:: DATA SHOWN

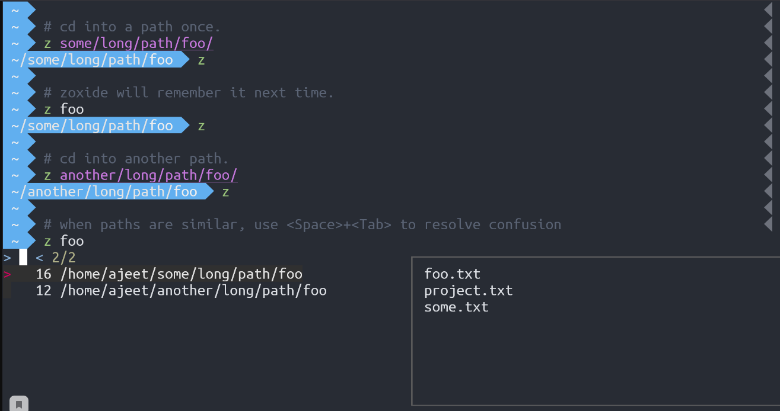Click the right-edge arrow marker on the 'when paths are similar' line
Screen dimensions: 780x411
(x=768, y=224)

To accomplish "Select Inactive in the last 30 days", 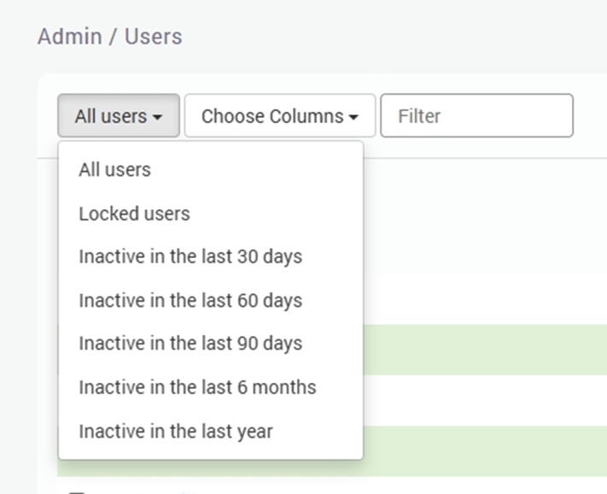I will 190,256.
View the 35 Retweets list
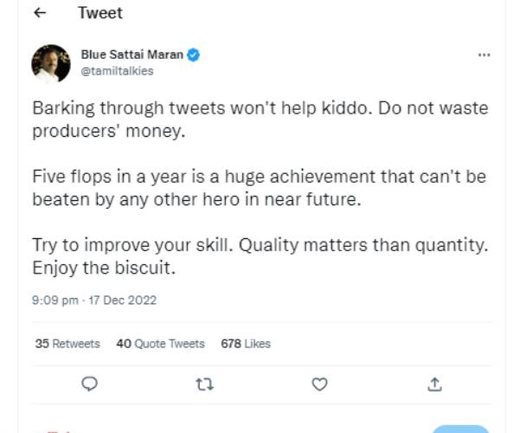Viewport: 519px width, 433px height. pos(67,344)
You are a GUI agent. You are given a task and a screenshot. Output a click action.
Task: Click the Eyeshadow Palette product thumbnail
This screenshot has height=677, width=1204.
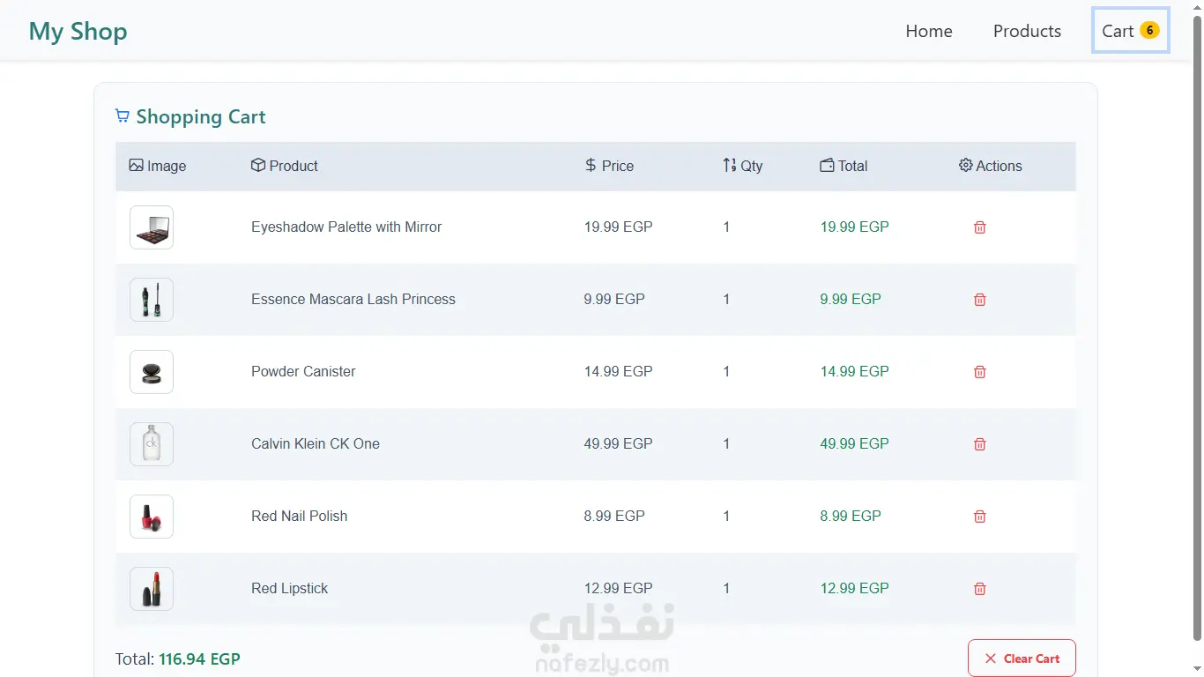pos(152,227)
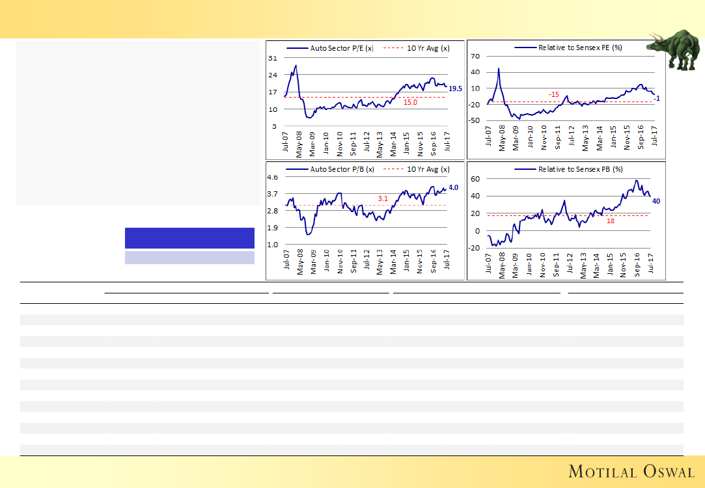Click the 40 end value on the Sensex PB chart
The height and width of the screenshot is (488, 705).
[x=656, y=202]
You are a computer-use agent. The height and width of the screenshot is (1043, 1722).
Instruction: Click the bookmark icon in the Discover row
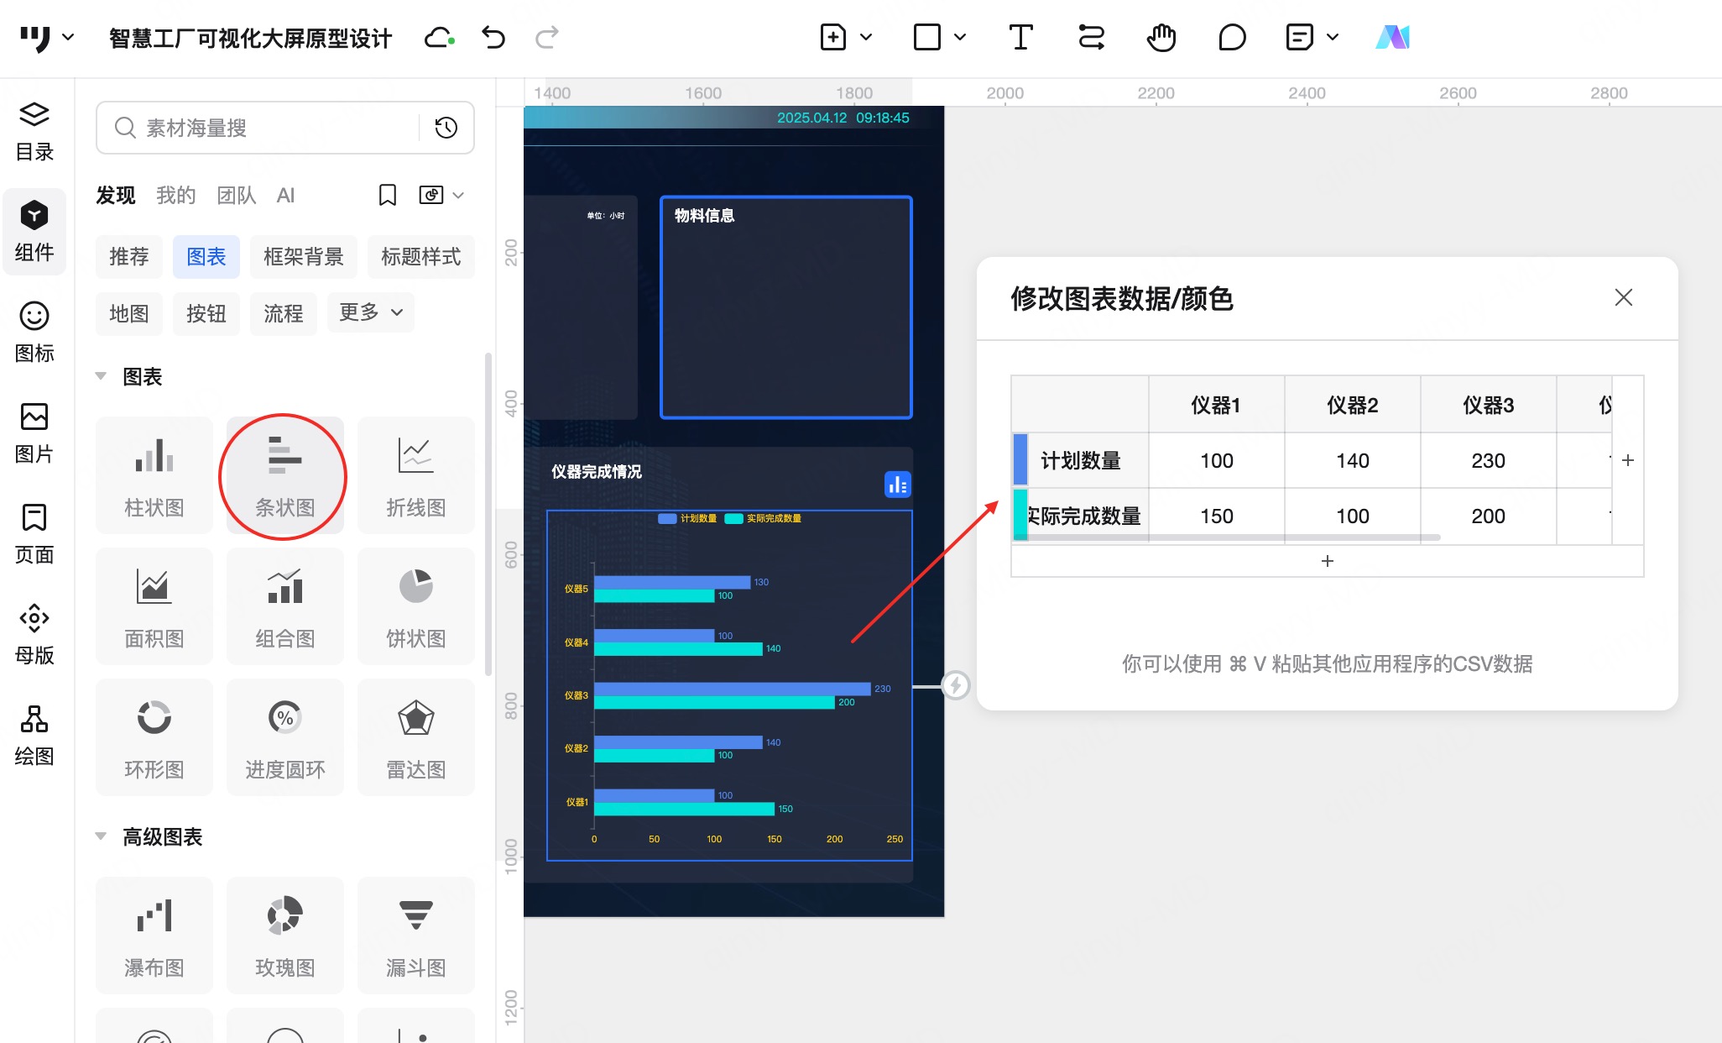pos(387,196)

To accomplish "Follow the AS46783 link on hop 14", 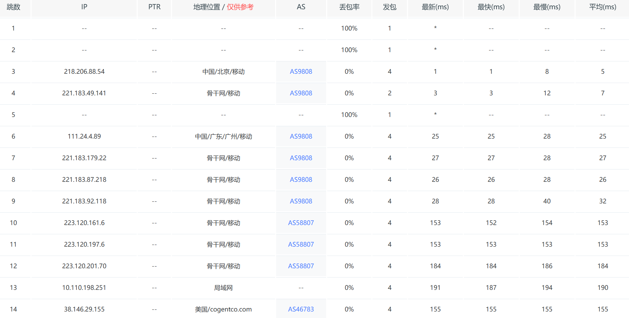I will [x=301, y=309].
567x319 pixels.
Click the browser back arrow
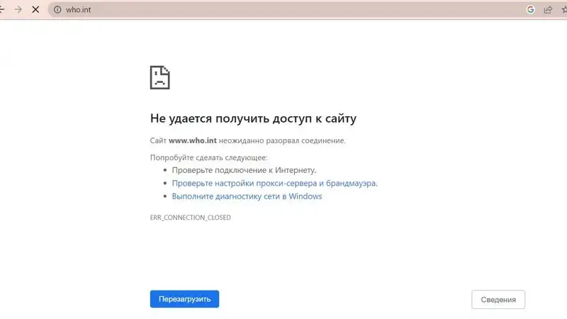pos(2,10)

::::

OBJECTIVE → Rewrite the part of the listing that opens with the line containing "You are a GUI" and closes with the line containing "[x=656, y=202]", swapping "thumbnail" for "image" and keeping everything else the same. Leave the pictures out of your answer.

ANSWER TO THE PROBLEM →
You are a GUI agent. You are given a task and a screenshot. Output a click action.
Task: Click the Eyeshadow Palette product image
This screenshot has height=677, width=1204.
pos(152,227)
Click the 40 end value on the Sensex PB chart
The height and width of the screenshot is (488, 705).
[x=656, y=202]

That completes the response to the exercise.